### Enunciado
Reescreva o trecho do discurso a partir das palavras "Discurso durante a", parando depois de "Movimento Democrático Brasileiro/PI)", e altere "Senado Federal" para "Câmara dos Deputados".

### Texto citado
##########

Discurso durante a 184ª Sessão Deliberativa Ordinária, no Senado Federal

Reivindicação de investimentos nas estradas e ferrovias brasileiras.

Autor
Alberto Silva (PMDB - Movimento Democrático Brasileiro/PI)
Nome completo: Alberto Tavares Silva
Casa
Senado Federal
Tipo
Discurso
Resumo por assunto
POLITICA DE TRANSPORTES.:
  • Reivindicação de investimentos nas estradas e ferrovias brasileiras.
Publicação
Publicação no DSF de 13/12/2003 - Página 41086
Assunto
Outros > POLITICA DE TRANSPORTES.
Indexação
  • REITERAÇÃO, PROPOSTA, PROJETO, ORADOR, MANUTENÇÃO, TOTAL, RODOVIA, BRASIL, JUSTIFICAÇÃO, INEFICACIA, EXCESSO, BUROCRACIA, REVISÃO, TRECHO, PERDA, RECURSOS.
  • ANALISE, DADOS, TRANSPORTE DE CARGA, PRECARIEDADE, TRANSPORTE RODOVIARIO, DETALHAMENTO, PROJETO, UTILIZAÇÃO, RECURSOS, CONTRIBUIÇÃO, INTERVENÇÃO, DOMINIO ECONOMICO, EXPECTATIVA, APOIO, GOVERNO.
  • NECESSIDADE, INVESTIGAÇÃO, IRREGULARIDADE, GOVERNO, EX PRESIDENTE DA REPUBLICA, OPERAÇÃO, EXTINÇÃO, REDE FERROVIARIA FEDERAL S/A (RFFSA).
  • SUGESTÃO, SUSPENSÃO, EXTINÇÃO, REDE FERROVIARIA FEDERAL S/A (RFFSA), TRANSFORMAÇÃO, AUTARQUIA, OBJETIVO, GESTÃO, FERROVIA, SITUAÇÃO, ABANDONO, FISCALIZAÇÃO, CONCESSIONARIA, REVISÃO, CONTRATO, RECUPERAÇÃO, PATRIMONIO DA UNIÃO, BENEFICIO, TRANSPORTE FERROVIARIO.

O SR. ALBERTO SILVA (PMDB - PI. Pronuncia o seguinte discurso. Sem revisão do orador.) - Sr. Presidente, Srªs e Srs. Senadores, hoje, ocupo a tribuna para trazer à Casa, aos nossos companheiros e ao País, que me está ouvindo pela TV Senado e pela Rádio Senado, dois assuntos que, na minha opinião, deverão ser objeto de consideração por parte do Governo e desta Casa. É daqui que partirá uma proposta para o Governo.

Lembro-me que, no Governo passado, o problema das estradas já existia. Em todos os Estados, estradas federais estavam destruídas e estavam sendo remendadas. Os Governos têm feito isso. O Ministério dos Transportes, por intermédio do DNER na época, os Governadores e os Parlamentares chegavam aqui para arranjar dinheiro para determinada estrada. Argumentavam que a estrada estava destruída, cheia de buracos. Então, apanhavam uma certa verba, alocavam na sua emenda, que ia para o Ministério dos Transportes, onde entrava naquela burocracia já conhecida. Depois, ia para o DNER, que fazia um projeto, porque não se pode consertar uma estrada sem projeto.

##########

### Itens fornecidos
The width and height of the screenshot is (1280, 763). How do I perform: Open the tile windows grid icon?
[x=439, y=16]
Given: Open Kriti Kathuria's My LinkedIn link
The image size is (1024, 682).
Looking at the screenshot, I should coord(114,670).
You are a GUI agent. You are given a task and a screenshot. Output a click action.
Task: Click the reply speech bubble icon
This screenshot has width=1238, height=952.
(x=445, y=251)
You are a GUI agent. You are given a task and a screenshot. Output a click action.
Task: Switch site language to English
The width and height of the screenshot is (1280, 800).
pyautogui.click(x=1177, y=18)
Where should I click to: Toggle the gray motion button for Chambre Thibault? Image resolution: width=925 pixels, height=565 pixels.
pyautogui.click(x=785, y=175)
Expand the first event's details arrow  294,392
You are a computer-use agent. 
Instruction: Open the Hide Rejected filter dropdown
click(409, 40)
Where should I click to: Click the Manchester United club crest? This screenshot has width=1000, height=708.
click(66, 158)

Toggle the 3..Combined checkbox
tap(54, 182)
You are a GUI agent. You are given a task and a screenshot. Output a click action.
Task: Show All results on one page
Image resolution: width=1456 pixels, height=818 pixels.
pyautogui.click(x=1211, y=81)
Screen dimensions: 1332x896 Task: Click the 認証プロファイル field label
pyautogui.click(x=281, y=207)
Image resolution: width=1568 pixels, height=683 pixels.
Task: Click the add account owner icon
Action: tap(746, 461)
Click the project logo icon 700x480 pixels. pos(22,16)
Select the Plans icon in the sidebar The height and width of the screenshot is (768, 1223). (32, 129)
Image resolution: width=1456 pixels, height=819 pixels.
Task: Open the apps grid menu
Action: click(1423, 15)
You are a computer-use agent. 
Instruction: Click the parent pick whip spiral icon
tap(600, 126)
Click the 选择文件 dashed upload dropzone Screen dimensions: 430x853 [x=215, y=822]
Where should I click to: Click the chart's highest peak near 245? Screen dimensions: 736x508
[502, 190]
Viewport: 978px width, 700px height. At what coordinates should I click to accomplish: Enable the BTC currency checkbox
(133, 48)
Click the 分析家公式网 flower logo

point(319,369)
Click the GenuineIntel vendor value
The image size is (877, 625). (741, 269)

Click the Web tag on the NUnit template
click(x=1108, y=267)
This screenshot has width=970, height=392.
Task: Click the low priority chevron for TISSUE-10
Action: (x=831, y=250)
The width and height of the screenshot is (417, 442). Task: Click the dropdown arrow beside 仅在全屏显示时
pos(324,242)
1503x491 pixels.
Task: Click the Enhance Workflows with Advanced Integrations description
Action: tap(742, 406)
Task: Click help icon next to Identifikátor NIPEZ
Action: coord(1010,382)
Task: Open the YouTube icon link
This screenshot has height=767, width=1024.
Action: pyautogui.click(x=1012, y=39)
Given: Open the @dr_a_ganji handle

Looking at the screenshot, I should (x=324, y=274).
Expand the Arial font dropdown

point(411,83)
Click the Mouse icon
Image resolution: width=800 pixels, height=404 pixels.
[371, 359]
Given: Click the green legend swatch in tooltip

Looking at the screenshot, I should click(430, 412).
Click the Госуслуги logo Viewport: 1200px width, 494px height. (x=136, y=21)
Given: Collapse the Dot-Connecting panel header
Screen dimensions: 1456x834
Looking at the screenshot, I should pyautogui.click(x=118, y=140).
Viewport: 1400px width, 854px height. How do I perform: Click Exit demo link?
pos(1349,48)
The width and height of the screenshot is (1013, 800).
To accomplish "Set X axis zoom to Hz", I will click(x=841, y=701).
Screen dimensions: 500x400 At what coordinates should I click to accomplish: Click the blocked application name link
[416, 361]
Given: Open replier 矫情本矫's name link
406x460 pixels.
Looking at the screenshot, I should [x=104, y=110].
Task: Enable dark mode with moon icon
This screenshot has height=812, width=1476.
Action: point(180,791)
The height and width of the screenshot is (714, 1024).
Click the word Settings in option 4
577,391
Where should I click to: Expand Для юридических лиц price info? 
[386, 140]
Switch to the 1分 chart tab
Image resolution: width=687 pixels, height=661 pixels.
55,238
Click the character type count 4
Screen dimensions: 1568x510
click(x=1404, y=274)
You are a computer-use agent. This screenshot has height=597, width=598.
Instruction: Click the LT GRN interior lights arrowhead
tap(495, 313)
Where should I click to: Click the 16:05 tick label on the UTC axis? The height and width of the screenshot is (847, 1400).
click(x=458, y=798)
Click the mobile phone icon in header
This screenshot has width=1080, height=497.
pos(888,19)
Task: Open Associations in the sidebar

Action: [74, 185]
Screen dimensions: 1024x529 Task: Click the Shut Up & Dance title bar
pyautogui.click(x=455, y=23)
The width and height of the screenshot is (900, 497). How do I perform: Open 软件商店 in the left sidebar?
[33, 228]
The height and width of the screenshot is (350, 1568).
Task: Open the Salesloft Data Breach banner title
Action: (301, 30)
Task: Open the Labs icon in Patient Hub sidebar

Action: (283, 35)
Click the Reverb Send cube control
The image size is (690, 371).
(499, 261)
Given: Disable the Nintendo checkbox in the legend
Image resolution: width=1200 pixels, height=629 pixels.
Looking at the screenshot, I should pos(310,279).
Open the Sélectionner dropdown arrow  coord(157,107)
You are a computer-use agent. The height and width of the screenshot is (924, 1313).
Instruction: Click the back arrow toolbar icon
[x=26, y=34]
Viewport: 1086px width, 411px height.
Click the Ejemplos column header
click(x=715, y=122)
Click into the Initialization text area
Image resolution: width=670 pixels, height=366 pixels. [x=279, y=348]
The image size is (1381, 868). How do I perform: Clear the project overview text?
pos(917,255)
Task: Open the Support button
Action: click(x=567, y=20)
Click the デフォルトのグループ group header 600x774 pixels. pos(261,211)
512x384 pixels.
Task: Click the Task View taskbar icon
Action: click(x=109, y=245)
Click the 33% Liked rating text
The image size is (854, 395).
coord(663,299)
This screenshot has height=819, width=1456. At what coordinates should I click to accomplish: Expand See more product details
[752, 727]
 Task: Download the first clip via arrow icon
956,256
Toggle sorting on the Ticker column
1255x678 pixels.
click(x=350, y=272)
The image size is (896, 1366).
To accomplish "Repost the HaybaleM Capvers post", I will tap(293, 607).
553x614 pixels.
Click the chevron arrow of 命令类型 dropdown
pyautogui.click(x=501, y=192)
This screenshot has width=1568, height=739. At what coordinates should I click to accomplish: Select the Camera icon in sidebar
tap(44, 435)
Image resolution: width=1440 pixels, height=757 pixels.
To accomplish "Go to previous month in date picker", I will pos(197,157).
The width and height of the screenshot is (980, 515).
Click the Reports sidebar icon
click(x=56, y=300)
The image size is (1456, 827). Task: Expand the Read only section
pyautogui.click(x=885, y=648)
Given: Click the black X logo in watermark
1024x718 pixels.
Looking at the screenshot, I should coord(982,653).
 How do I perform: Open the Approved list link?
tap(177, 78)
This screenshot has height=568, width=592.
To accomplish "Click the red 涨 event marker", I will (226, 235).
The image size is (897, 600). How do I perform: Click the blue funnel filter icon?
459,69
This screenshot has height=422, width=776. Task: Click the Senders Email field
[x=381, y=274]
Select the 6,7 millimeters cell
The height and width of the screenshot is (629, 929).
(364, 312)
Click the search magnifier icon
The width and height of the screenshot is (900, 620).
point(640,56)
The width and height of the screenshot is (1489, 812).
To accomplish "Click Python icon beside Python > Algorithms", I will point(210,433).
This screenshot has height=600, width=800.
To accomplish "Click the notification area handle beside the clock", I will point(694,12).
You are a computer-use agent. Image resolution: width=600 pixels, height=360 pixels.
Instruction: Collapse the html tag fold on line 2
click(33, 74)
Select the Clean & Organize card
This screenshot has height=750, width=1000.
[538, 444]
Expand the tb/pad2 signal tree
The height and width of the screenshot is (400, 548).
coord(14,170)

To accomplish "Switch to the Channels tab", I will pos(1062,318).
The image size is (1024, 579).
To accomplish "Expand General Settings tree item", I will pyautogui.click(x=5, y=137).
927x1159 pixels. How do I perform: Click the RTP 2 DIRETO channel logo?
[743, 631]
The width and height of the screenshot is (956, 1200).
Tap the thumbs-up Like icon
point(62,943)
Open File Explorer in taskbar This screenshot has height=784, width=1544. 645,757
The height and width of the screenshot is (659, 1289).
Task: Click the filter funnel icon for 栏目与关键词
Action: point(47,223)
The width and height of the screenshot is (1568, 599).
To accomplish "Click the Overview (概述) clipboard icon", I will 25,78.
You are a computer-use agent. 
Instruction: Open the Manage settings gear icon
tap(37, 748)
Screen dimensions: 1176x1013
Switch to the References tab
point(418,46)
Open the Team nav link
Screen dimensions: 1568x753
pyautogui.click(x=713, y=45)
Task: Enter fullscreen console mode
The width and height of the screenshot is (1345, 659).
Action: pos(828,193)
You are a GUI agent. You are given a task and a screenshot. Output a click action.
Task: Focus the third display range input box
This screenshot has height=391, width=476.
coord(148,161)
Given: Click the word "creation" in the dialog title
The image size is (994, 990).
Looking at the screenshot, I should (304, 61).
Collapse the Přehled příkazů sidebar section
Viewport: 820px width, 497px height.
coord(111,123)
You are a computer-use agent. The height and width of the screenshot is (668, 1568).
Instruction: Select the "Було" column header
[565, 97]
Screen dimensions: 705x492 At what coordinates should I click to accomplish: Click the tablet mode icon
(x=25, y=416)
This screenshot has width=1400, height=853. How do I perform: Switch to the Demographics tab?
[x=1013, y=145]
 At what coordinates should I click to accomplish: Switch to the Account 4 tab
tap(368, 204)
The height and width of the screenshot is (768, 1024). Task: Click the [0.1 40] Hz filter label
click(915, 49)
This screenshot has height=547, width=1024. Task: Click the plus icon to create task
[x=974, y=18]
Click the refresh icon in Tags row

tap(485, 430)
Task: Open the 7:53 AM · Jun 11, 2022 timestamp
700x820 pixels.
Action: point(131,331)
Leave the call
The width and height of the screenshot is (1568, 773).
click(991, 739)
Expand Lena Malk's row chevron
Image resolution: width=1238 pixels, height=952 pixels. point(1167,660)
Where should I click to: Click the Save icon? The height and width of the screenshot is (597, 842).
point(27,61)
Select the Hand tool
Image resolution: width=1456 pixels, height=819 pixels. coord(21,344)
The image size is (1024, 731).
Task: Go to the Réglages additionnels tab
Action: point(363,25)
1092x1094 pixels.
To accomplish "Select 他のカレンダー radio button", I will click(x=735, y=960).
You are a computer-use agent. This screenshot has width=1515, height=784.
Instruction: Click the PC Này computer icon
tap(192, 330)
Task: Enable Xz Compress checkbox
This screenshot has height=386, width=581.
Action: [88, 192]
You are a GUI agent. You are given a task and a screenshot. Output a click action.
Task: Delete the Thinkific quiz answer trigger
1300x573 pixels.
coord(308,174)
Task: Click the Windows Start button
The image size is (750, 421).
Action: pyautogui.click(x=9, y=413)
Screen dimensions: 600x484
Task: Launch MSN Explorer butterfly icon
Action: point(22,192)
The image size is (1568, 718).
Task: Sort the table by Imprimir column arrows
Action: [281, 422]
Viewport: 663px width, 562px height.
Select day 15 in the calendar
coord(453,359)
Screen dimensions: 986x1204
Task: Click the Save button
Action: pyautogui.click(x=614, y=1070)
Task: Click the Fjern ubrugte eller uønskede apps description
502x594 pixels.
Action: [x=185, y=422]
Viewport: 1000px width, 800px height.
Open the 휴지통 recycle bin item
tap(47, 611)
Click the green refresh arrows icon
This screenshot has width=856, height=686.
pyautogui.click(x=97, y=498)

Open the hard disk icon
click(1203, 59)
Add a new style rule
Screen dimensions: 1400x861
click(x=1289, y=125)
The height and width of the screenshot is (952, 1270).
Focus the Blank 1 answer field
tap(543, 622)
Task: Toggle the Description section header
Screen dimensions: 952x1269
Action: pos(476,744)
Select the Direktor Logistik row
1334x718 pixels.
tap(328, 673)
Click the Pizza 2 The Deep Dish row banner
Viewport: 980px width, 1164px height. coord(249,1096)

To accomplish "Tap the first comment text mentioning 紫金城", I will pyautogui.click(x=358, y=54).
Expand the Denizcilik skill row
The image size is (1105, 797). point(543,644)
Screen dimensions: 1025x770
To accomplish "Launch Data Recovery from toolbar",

##########

### Resposta
Discurso durante a 184ª Sessão Deliberativa Ordinária, no Câmara dos Deputados

Reivindicação de investimentos nas estradas e ferrovias brasileiras.

Autor
Alberto Silva (PMDB - Movimento Democrático Brasileiro/PI)